O prosador em essência, que não é o caso de Rosa, todavia, trabalha arduamente com as palavras, embora num sentido diverso daquele do poeta. Está aí o exemplo de Nelson Rodrigues, que, apesar das metáforas, não está absolutamente agindo como poeta (como no exemplo de Guimarães Rosa, na superestrutura da obra). É o narrador por excelência, motiva-o a ação dramática simplesmente - enfim, quer narrar, contar, relatar, à sua moda, que reflete um método, um estilo extremamente pessoal; e, aqui, sem se preocupar com o problema da linguagem (poética, como já ressaltamos acima), mas com o da língua ou o uso geograficamente setorizado da linguagem.
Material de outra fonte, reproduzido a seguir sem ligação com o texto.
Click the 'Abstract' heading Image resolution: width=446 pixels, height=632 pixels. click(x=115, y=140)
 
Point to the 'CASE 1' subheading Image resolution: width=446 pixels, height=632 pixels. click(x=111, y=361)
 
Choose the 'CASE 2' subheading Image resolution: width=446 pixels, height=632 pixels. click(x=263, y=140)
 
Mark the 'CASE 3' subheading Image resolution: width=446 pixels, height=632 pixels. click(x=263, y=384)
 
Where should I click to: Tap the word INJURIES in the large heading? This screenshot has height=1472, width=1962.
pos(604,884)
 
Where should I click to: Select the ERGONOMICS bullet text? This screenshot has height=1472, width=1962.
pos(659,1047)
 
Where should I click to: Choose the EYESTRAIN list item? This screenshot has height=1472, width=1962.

Em suma: as expressões do costume. Esse trabalho, embora mais vinculado à intuição, à espontaneidade, à captação fenomenológica do que à intenção racional e já pré-estrutural do criador, não deixa de ter a sua faixa de especulações formativas necessárias. É só dar um exemplo com o mesmo Nelson Rodrigues: a repetição continuada, reiteração diária de termos e metáforas que ele criou, que sejam, apanhando ao acaso, "o óbvio ululante", "poente de folhinha", "dispnéia pré-agônica", "fauno de tapete", "mau tempo de quinto ato de Rigoletto". Um julgamento apressado daria a idéia de que se trata do lugar-comum. Nada menos exato, de início porque o assim chamado lugar-comum traduz o recurso, o "truque" de um autor, visando, sem inovar, a iludir o público a respeito dessa falta de inovação. No lugar-comum, as palavras e frases até variam, mas a chave formativa é sempre a mesma. Ora, Nelson não procura iludir porque repete frontalmente as mesmas imagens, termos, símiles, metáforas etc. A questão é mais profunda e de maior alcance formativo. Nessa repetição proposital o que ele está querendo é, à custa do repisamento constante, lexicalizar tais expressões, assim como faz o povo, o " inventa-línguas" na expressão de Maiakóvski, ao criar a gíria, por exemplo. E, nisso, eis ainda o mais importante, reabastece um vocabulário a serviço puro da prosa, pois esses termos, na medida em que se aproximam do léxico, perdem o caráter poético de revelação ou inauguração, e ajudam a acionar a fala do fabulista, do contador de histórias, como já o fazem, por exemplo, o "ora bolas!", "deu no pé", "caiu no conto do vigário", "Deus me livre" etc. O poeta, ao contrário, geralmente, quando repete uma palavra ou um termo ou uma metáfora, o faz somente dentro de um mesmo texto, de uma dada estrutura, pois a sua intenção é apenas a palavra.
A prosa é sempre discurso, mesmo que fragmentado ou numa estrutura de montagem; isso, pelo menos enquanto o homem se comunicar dentro do sentido estrutural do discursivo. A poesia, como já o mostrou Susanne Langer, mesmo quando discursiva, não o é em sua apreensão global, posto de lado o agenciamento material ou superficial da sintaxe. Talvez, a partir disso, é que seja possível recondicionar toda uma série de postulações de vanguarda na prosa, que, diante inclusive da voga do Nouveau Roman, ou vogas temáticas, seja do regionalismo ou do psicologismo, precisam ficar libertas, de um lado (já se sabe) do academicismo, do outro, do que é vanguardismo inócuo dentro da vanguarda.